Security, on the other hand, consists of all the policies, processes and controls that an organization implements to protect their information and technology assets. Organizations need to constantly maintain the tools and processes they implement to defend against threats. The main driving force of security is not to satisfy a regulatory body but to protect the organization from threats.
Measuring Compliance and Security
Compliance and security are measured in different ways. To prove compliance, an organization has to undergo an audit. These audits only measure a snapshot of an organization because they are only conducted during a specific amount of time. The purpose of compliance is to validate that organizations have controls in place to protect data.
Security, on the other hand, is an ongoing process. Organizations need to constantly monitor and manage their infrastructure to ensure that the security technologies in place are working well and are updated to protect against the latest threats. The purpose of security is to protect data, prevent breaches and detect threats.
Staying Compliant and Secure
The best approach to compliance and security is to build an in-depth defense approach that not only encompasses compliance needs but takes into consideration the organization’s assets and how to best protect them. A compliance lead approach often leads to organizations only implementing the bare minimum for security. For example, an organization can say they have a disaster recovery plan in place but if they haven’t tested their plan, they won’t know if it will work as intended in the event of an actual emergency.

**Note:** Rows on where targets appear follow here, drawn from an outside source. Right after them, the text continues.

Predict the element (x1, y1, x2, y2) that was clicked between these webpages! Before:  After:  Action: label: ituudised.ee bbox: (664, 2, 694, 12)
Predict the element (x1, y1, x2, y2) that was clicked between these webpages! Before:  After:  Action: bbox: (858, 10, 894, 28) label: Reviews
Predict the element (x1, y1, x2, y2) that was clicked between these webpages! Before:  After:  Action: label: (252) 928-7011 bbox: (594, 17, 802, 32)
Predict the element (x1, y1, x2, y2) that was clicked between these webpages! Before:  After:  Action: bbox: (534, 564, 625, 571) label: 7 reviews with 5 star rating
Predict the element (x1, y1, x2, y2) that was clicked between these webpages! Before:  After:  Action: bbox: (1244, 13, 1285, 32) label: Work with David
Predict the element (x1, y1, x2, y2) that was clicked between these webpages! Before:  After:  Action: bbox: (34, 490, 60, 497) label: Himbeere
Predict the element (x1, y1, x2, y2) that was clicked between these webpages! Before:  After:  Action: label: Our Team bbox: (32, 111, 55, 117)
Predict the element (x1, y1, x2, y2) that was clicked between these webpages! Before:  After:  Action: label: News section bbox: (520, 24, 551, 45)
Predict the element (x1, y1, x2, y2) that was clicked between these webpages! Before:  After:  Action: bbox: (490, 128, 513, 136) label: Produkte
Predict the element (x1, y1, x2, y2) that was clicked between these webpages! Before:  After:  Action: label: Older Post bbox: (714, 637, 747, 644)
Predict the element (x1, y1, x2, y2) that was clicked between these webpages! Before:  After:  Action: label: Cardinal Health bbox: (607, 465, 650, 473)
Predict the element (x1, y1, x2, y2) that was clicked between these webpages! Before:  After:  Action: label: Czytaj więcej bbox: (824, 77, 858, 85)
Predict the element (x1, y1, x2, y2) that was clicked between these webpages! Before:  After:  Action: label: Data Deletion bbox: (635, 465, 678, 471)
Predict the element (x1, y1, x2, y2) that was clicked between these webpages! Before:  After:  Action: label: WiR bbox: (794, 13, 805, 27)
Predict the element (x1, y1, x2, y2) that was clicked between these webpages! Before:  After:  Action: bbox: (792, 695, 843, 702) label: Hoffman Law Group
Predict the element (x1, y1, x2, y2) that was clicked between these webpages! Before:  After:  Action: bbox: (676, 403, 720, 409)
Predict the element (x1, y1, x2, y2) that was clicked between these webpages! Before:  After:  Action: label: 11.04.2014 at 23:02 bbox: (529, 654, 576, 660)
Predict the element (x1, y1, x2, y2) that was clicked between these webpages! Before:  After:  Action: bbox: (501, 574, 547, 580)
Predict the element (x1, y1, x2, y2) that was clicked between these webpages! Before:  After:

Both compliance and security work together to manage risk. However, security makes it easier for organizations to achieve compliance. By implementing security technologies and policies organizations, organizations show that they have proper security controls in place. Advanced security technologies like security information and event management (SIEM) systems generate log data that is useful for reporting. SIEM monitors all activity on your devices which validates the processes and controls you are taking to protect data. This information is vital for report generation necessary to prove compliance as required by various regulations. Generating reports and documents is time consuming but already having access to this documentation through the security controls you’ve already implemented can make it easier to provide in the event of an audit. If proper security controls are in place and can be validated and measured, meeting compliance regulations will be an easier process.